• MATERIAL PROVIDED:
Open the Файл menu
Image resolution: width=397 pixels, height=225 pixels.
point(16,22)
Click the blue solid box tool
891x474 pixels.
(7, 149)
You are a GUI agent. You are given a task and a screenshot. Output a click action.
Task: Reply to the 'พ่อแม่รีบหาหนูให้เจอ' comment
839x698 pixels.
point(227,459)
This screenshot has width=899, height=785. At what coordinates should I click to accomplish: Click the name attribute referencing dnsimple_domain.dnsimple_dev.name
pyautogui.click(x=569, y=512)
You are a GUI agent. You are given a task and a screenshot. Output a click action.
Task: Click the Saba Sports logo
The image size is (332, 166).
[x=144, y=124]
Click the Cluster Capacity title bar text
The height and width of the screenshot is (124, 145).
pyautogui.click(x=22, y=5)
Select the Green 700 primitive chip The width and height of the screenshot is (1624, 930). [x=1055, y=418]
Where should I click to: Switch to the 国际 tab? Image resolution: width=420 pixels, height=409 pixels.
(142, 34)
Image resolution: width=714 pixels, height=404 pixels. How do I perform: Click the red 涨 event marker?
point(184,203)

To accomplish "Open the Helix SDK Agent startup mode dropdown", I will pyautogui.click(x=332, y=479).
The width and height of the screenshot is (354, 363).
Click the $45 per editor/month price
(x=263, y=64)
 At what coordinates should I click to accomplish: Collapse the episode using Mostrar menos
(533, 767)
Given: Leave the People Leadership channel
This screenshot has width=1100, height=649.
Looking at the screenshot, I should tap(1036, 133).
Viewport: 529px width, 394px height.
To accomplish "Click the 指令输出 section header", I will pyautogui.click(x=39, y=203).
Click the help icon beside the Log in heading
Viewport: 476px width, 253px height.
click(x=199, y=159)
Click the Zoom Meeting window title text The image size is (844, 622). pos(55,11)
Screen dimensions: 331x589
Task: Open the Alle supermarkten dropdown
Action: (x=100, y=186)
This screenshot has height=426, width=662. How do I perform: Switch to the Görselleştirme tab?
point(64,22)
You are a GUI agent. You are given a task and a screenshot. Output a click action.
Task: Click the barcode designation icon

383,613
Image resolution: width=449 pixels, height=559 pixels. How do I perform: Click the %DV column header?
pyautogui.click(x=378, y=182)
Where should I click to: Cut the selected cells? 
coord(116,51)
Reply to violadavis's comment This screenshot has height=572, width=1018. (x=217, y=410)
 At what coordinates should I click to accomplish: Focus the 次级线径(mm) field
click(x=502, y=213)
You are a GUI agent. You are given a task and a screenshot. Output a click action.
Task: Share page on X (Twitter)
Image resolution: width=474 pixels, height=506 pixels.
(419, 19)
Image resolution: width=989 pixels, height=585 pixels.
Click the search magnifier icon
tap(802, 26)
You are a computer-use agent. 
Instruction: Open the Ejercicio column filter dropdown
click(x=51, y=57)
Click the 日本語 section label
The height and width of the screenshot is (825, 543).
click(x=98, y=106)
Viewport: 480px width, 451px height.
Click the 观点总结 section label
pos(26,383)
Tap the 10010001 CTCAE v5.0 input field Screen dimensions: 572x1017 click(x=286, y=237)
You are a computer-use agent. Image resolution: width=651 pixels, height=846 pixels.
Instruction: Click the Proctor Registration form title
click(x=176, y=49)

• REQUIREMENT:
Go over the data above and copy every line that has the word "computer" in it.

• ANSWER FOR THE TASK:
You are a computer-use agent. 
You are a computer-use agent. Image resolution: width=651 pixels, height=846 pixels.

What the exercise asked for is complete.